Task details: What is needed is an exact copy of the entries, with the pictures excluded.

Provided records:
________________

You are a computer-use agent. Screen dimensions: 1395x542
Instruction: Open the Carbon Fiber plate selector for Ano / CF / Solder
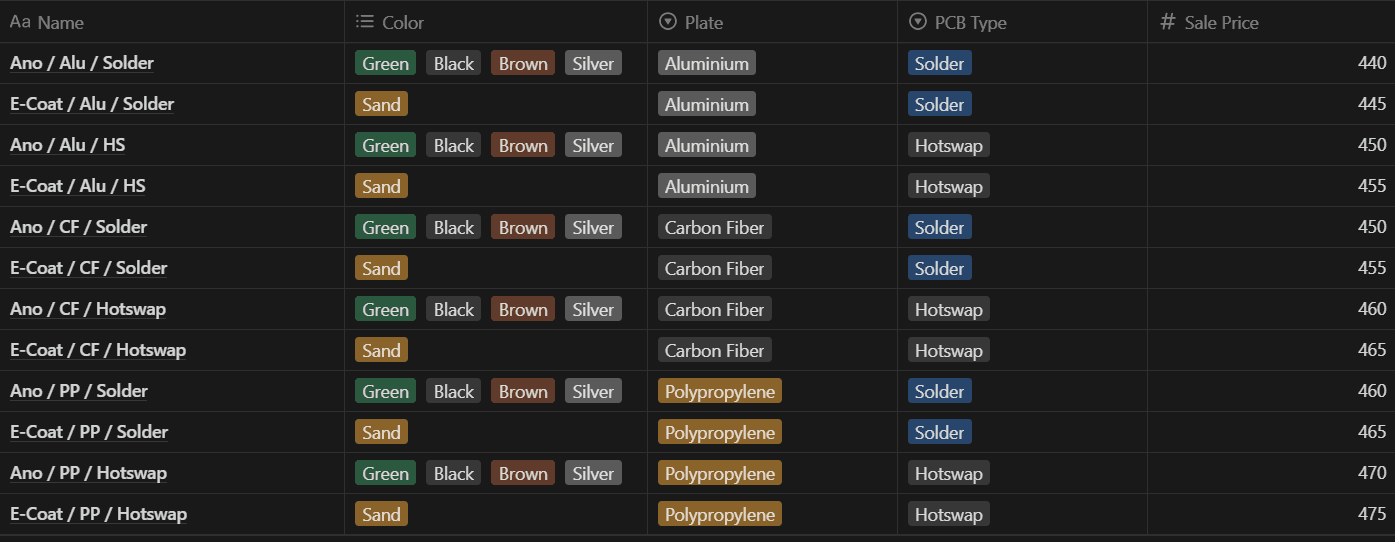point(714,228)
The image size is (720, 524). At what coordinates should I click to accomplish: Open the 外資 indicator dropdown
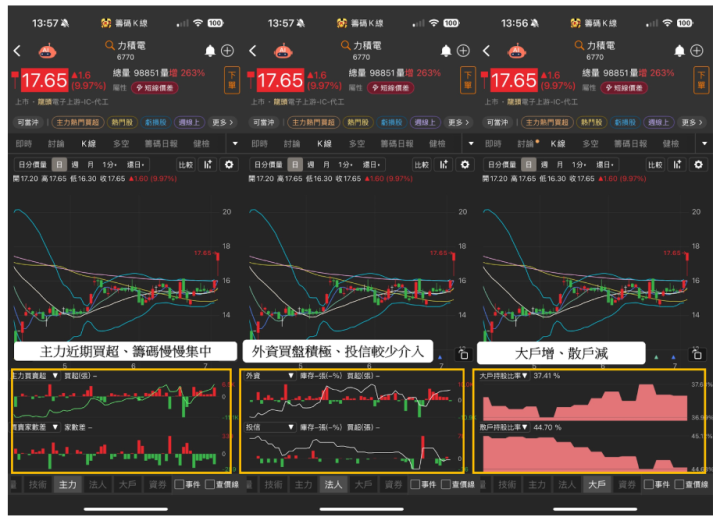pyautogui.click(x=270, y=376)
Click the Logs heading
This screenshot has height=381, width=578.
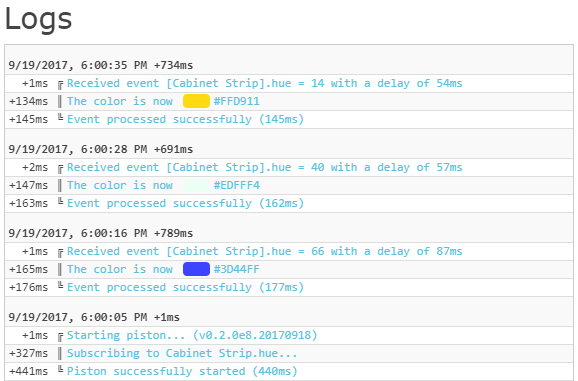38,19
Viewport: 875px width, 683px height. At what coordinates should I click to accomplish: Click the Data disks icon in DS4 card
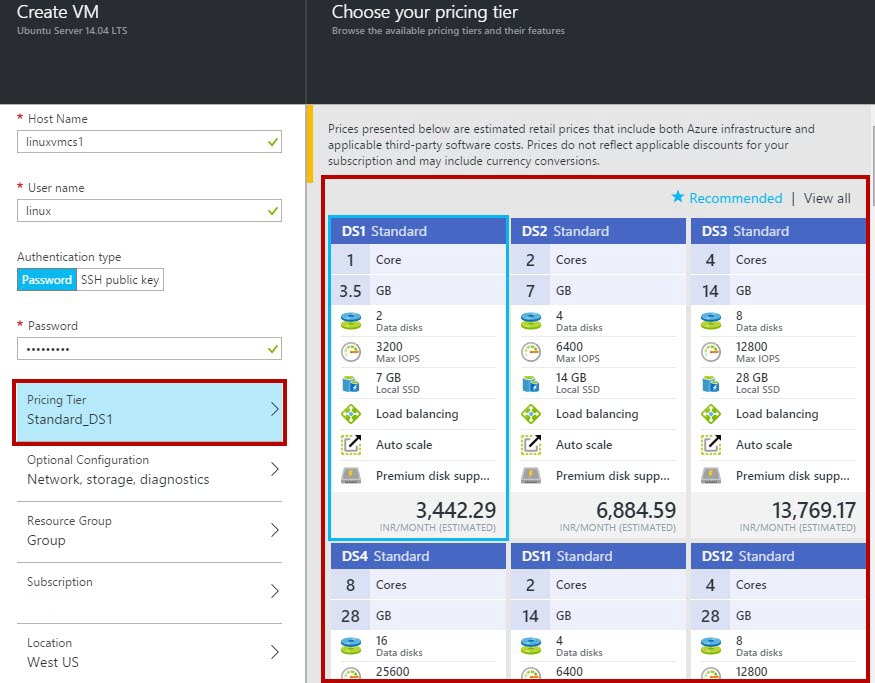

________________

Solution for this task:
You are a computer-use agent. Screen dimensions: 1395x542
Instruction: Open the Carbon Fiber plate selector for Ano / CF / Solder
point(714,228)
The image size is (720, 524). At what coordinates should I click to accomplish: Open the 外資 indicator dropdown
pyautogui.click(x=270, y=376)
Click the Logs heading
This screenshot has height=381, width=578.
38,19
Viewport: 875px width, 683px height. At what coordinates should I click to accomplish: Click the Data disks icon in DS4 card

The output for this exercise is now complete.